#### Work request:
What is needed is an exact copy of every line from the one with "Click topic icon" to the end of the entries below, without the pictures.

--- Exercise data Enclosed Below ---

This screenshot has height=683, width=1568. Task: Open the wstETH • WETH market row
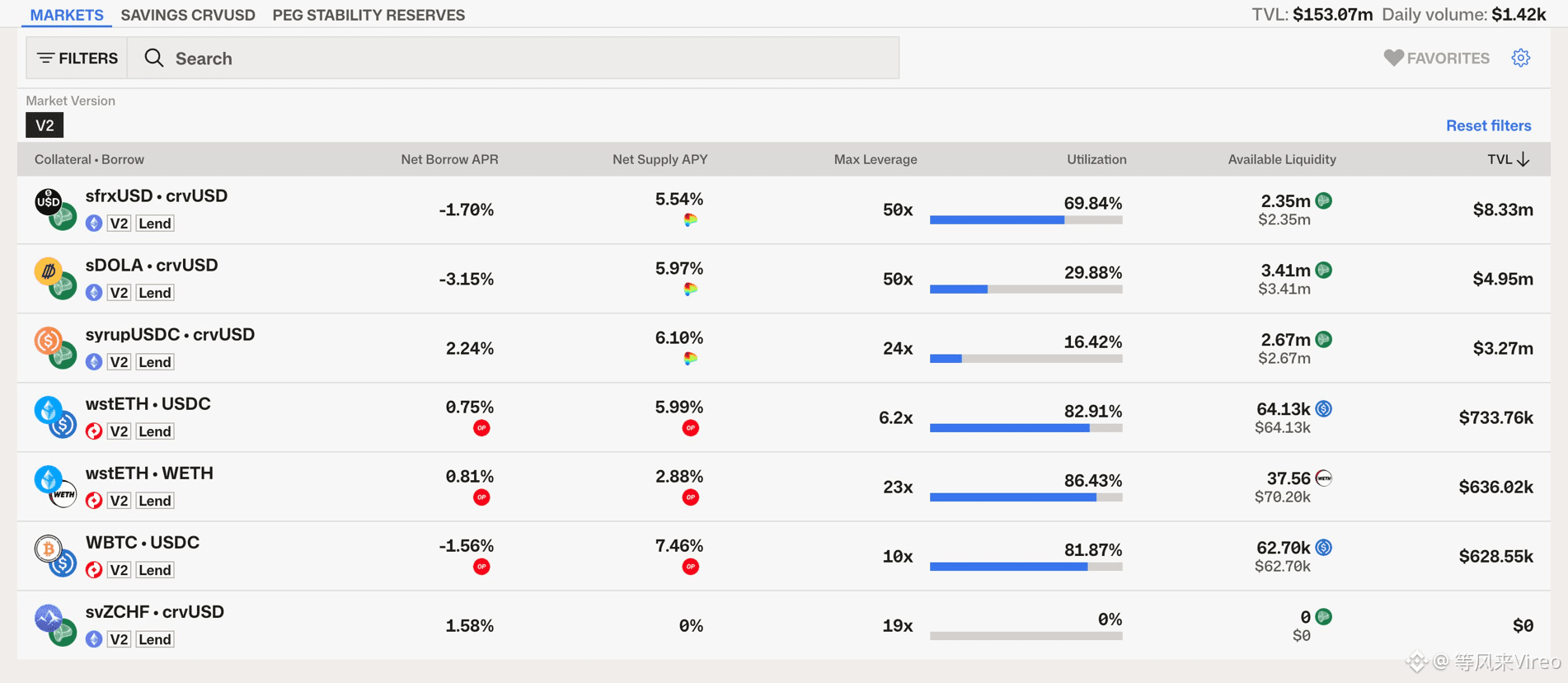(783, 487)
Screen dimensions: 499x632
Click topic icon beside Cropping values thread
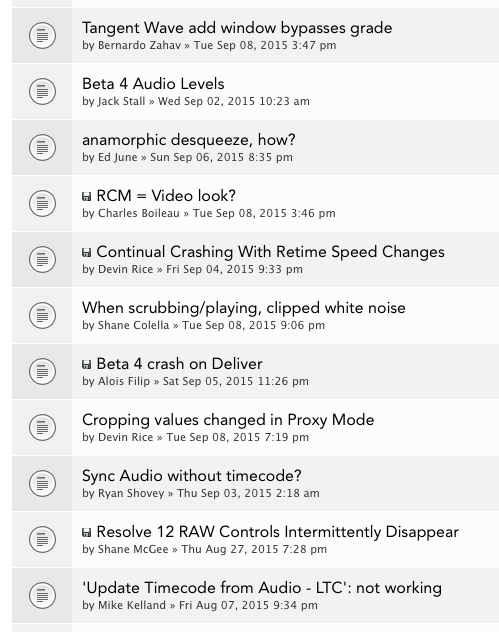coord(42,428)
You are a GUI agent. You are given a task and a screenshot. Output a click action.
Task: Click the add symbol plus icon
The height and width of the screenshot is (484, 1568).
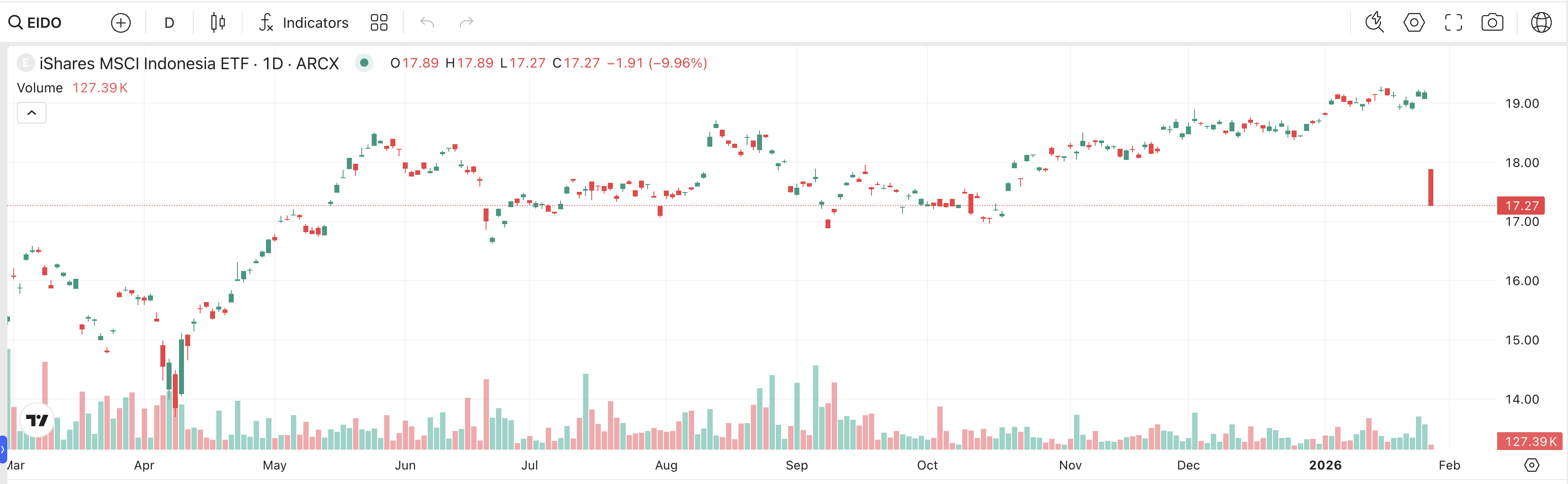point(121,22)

--- End of Enclosed Exercise data ---

#### Solution to the problem:
Click topic icon beside Cropping values thread
coord(42,428)
You are a GUI agent. You are given a task and a screenshot. Output a click action.
Task: Click the add symbol plus icon
The height and width of the screenshot is (484, 1568).
point(121,22)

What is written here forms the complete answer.